OT: HL2 FSAA prob, what did they mean?

I’m sure you’ve read this news on other website. It’s a bit OT I know, plus it’s a DX engine.
But I was really wondering about what they said:

It’s a problem for any app that packs small textures into larger textures.
(Valve)

Did they mean that they use like one big texture that actually holds multiple textures?
Now why would you want to do that?

Now why would you want to do that?

To reduce the number of render state switches.

It’s not just the cost of texture binding - being able to render more stuff without changing renderstate means fewer, larger batches of rendering primitives, and this is usually touted as the key to good performance these days.

And in case you want to know. . . here’s a bit by ATI’s sireric on the problem and on why it’s likely that only ATI will be able to have a solution:

It’s not a special mode of AA. It has to do with the method used to sample textures. If you render a partial pixel, you need to sample the texture at that pixel to get a color for the fragment. What texture coordinate do you use for a partially covered pixel? You can use the pixel center (which is what is done in current drivers/specs), or, the R3xx allows you to sample at the centroid of the fragment.

Both systems have problems. Center of pixel can lead to sampling outside the texture, and then the application has to create a buffer region outside to compensate (but that buffer region can be unlimited, depending on the pixel/texel ratio). If you use centroid, you avoid that problem, but can create new ones in cases where you only want to sample a texel once (i.e. menus and text). We would need to way to allow the application to specify the kind of sampling wanted on each texture. That’s not in the API now. However, the HW can do it. We might be able to do something in the control panel.

Brilliant.

Epic doesn’t understand texture filtering.

Valve doesn’t understand texture filtering.

Who’s next?

From a signal theory pov (which is the only way to go for texture filtering), “centroid sampling” or whatever they like to call it is pure nonsense.

Q: My audio samples exhibit an annoying click at the end. What can I do?
A: Duplicate and repeat the last sample.

shudder

I’m agreeing with Zeckensack here, unless the above post was made by people not directly involved with the game in question. What they’re saying really doesn’t make sense. And it doesn’t make sense on several levels.

What I find really bizarre is that they only just noticed this was a problem? The game’s been in development for several years and 70 days from release they announce they are trying to resolve an issue with FSAA? If they didn’t just notice it why couldn’t they have fixed it for the NV30?

I mean I never use FSAA except I test my software with it and with AF and multisampling. The reason being that those settings have a habit of causing me problems.

I don´t know much about AA, but i always thought it´s done on the framebuffer and has nothing to do with texturing, at all, does it?
And i don´t understand what AA has to do with texture-filtering. Could someone explain this to me?

Jan.

I don´t know much about AA, but i always thought it´s done on the framebuffer and has nothing to do with texturing, at all, does it?

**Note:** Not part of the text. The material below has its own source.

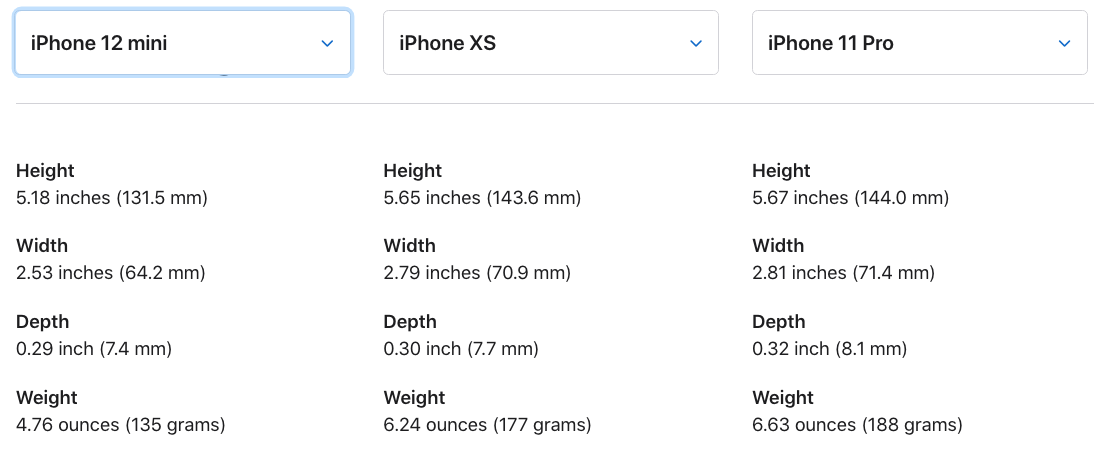1104x474 pixels.
Task: Click the iPhone XS height of 5.65 inches
Action: (x=482, y=198)
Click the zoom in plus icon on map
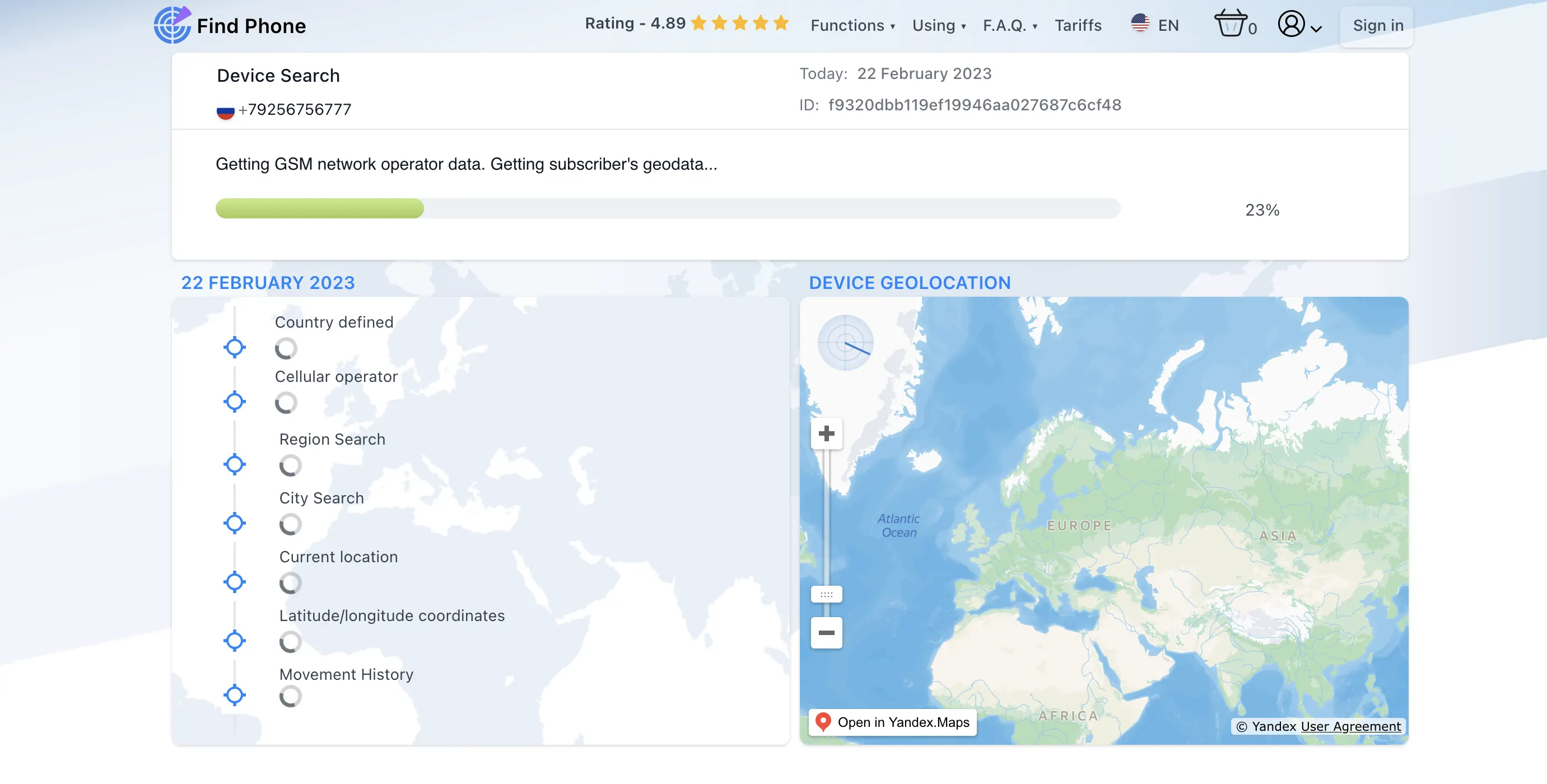 pos(826,432)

Well, there are antialiasing techniques that aren’t all done in the framebuffer, but they aren’t discussing those techniques.

And i don´t understand what AA has to do with texture-filtering. Could someone explain this to me?

Which is why we’re on the belief that they’re idiots. There really isn’t a connection there, but they believe there is one.

Originally posted by MikeC:
[b]Now why would you want to do that?

To reduce the number of render state switches.

It’s not just the cost of texture binding - being able to render more stuff without changing renderstate means fewer, larger batches of rendering primitives, and this is usually touted as the key to good performance these days.[/b]

I don’t think that nowadays it’s the real bottleneck, especially when using tons of shaders. I mean there are a lot of posts around here where NVIDIA guys have been telling that a front to back rendering was more important than reducing the number of state switches.
Packing small textures into larger sounds to me like it’s bringing more problem that it solves: limits filtering techniques, mipmaps troubles, and by extension this FSAA problem.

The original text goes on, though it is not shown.